* _Collected data_
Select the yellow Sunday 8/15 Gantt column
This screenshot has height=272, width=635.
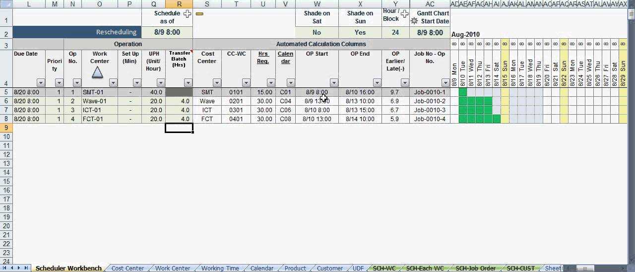click(505, 65)
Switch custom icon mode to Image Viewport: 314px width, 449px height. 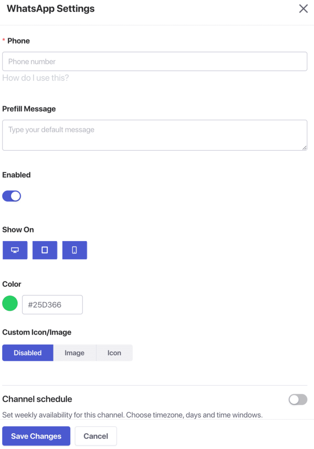[74, 353]
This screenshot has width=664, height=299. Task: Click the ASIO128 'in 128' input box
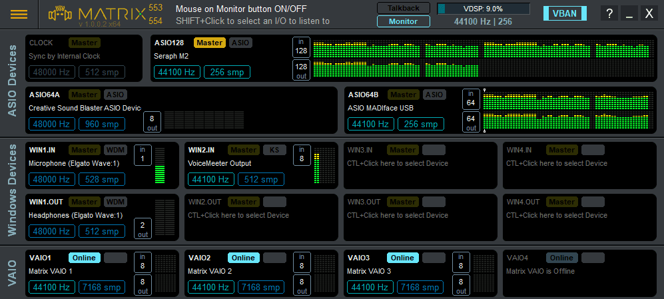click(x=301, y=47)
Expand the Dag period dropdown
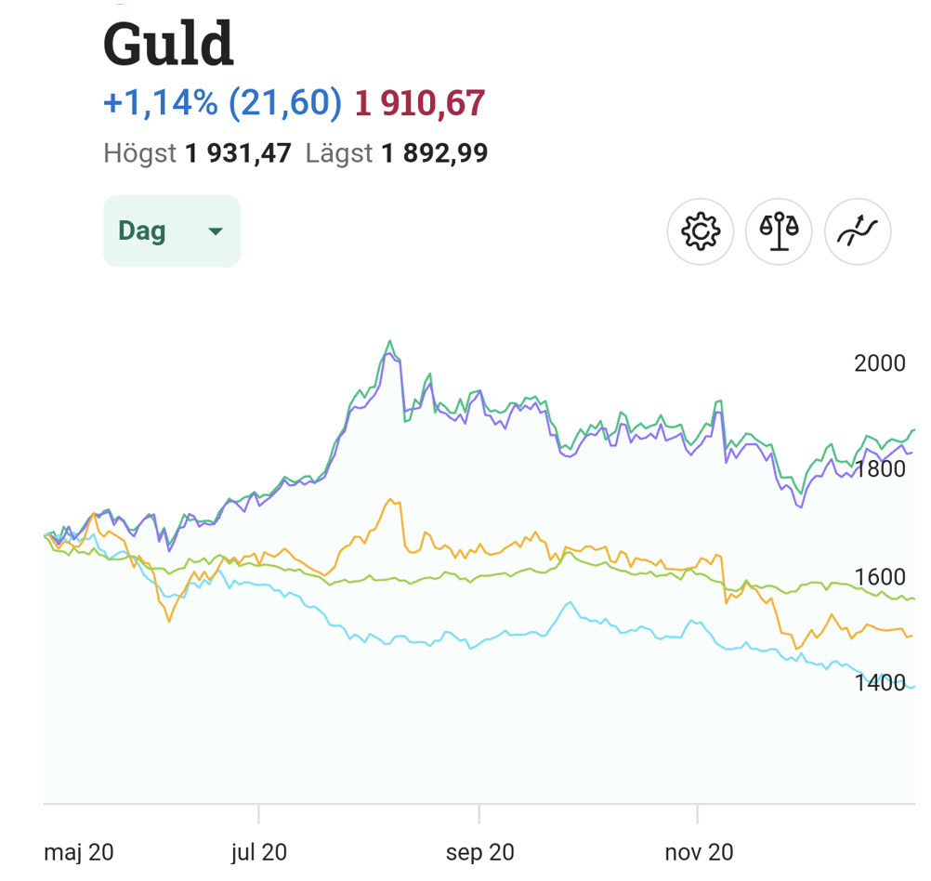 [x=171, y=231]
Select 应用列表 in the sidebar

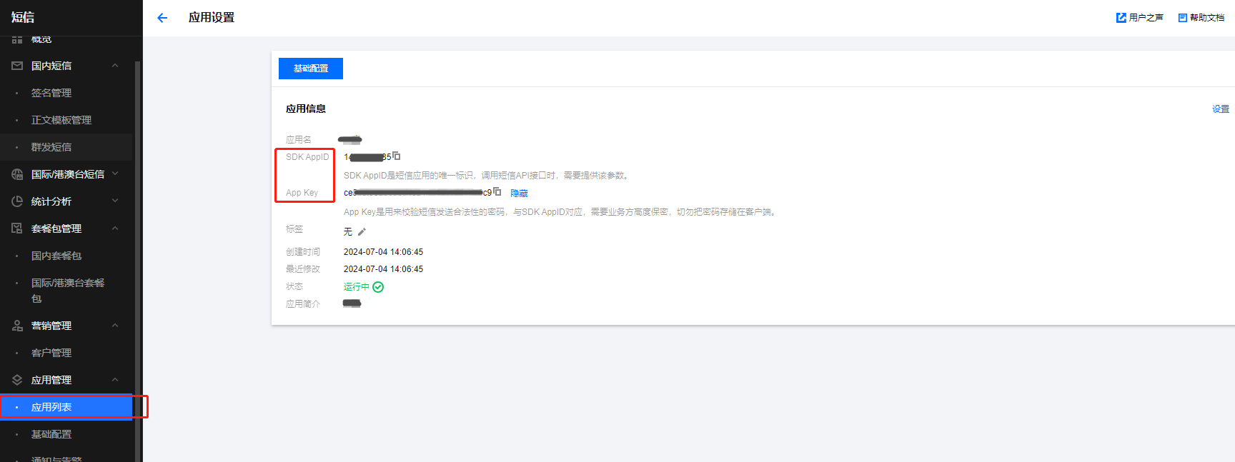click(51, 407)

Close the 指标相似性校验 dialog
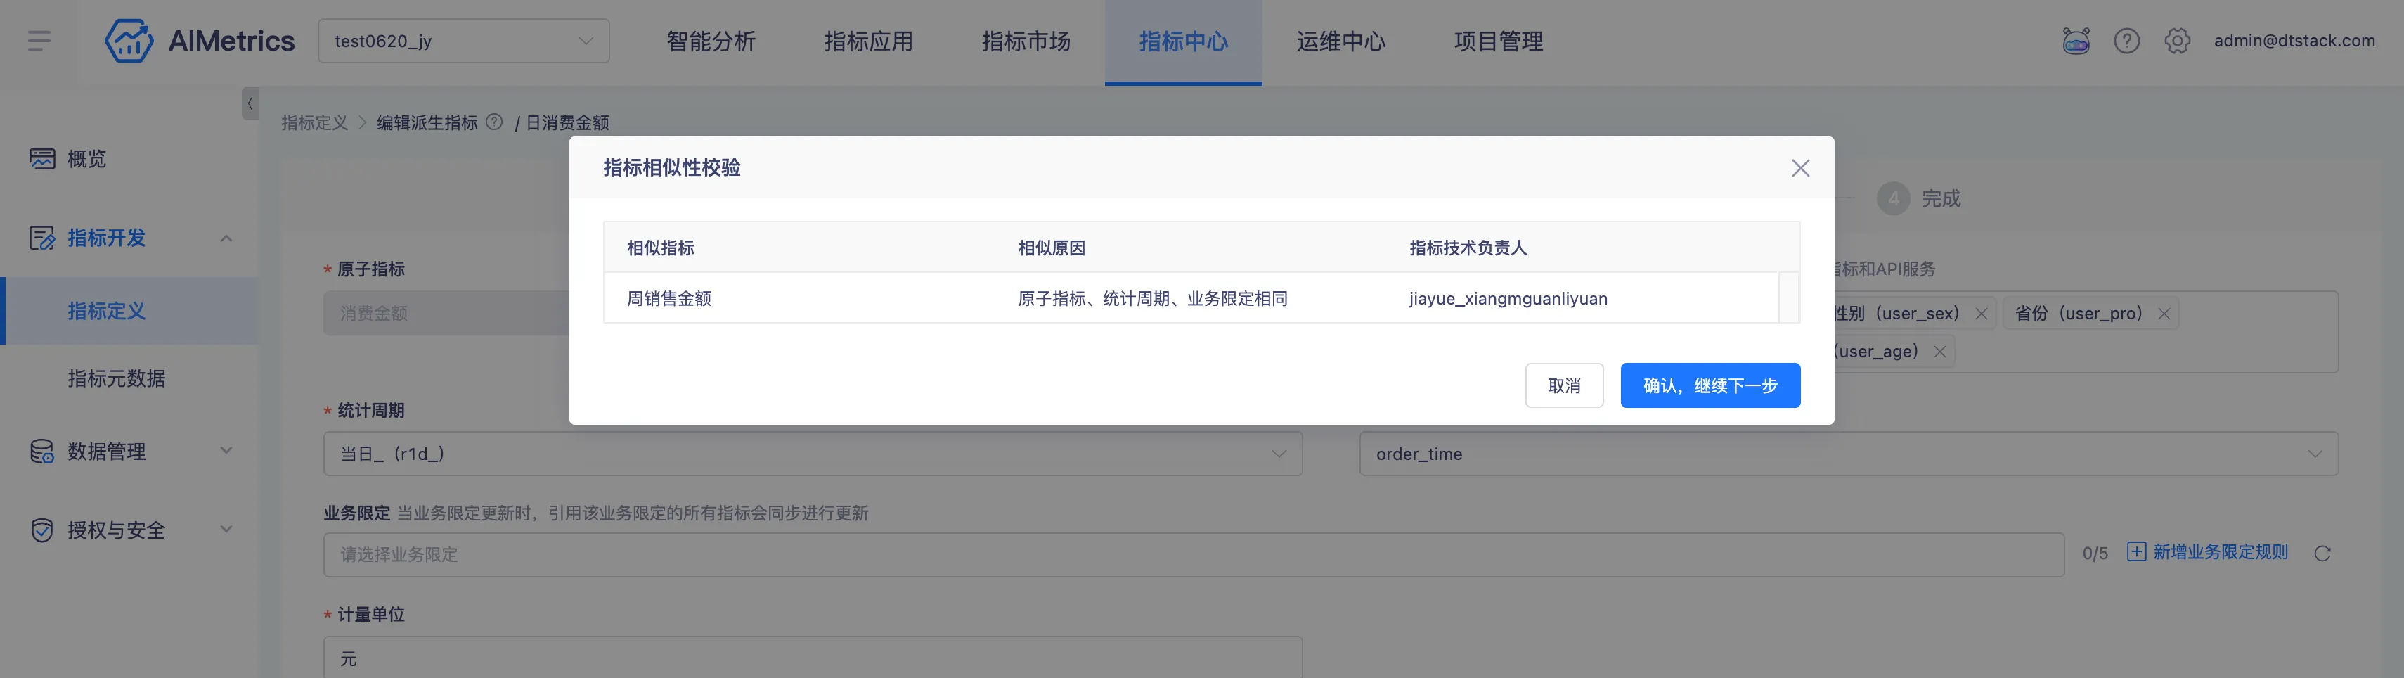(x=1800, y=168)
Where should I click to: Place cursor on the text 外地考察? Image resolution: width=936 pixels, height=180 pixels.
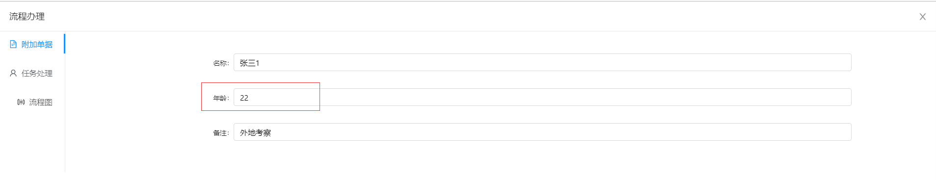tap(255, 132)
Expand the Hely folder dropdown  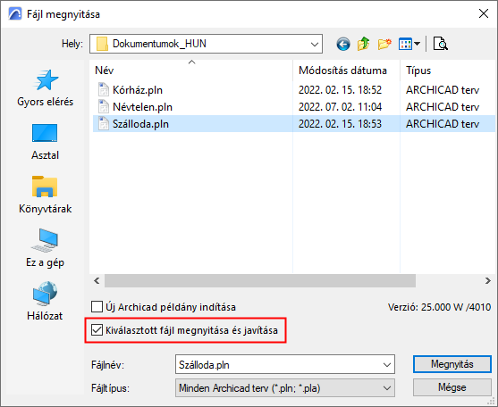[x=315, y=44]
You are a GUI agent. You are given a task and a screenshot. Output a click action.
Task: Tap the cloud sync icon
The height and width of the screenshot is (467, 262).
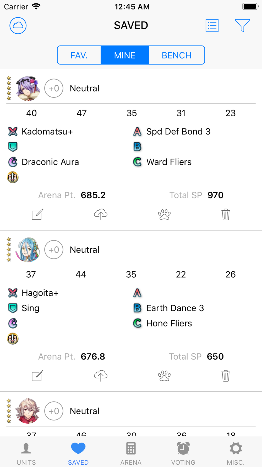18,25
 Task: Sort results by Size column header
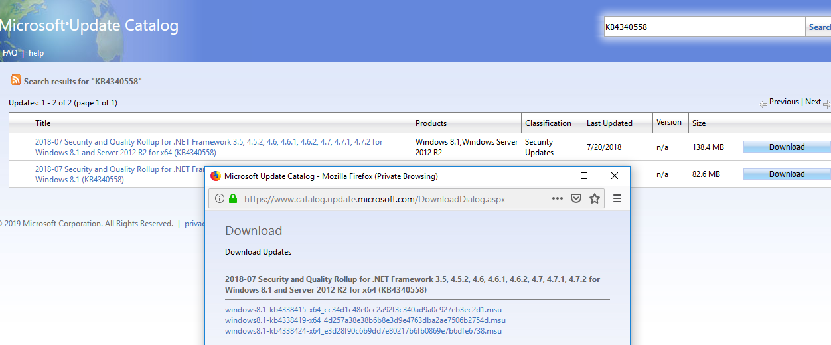click(x=699, y=123)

* _WHAT IS EXPECTED_
The answer must be the exact lines from the line with "Task: Tap the cloud sync icon" to the final line of the data, both ends included, with no pictures.

* _OUTPUT OF THE TASK_
Task: Tap the cloud sync icon
The height and width of the screenshot is (467, 262).
18,25
 Task: Sort results by Size column header
click(x=699, y=123)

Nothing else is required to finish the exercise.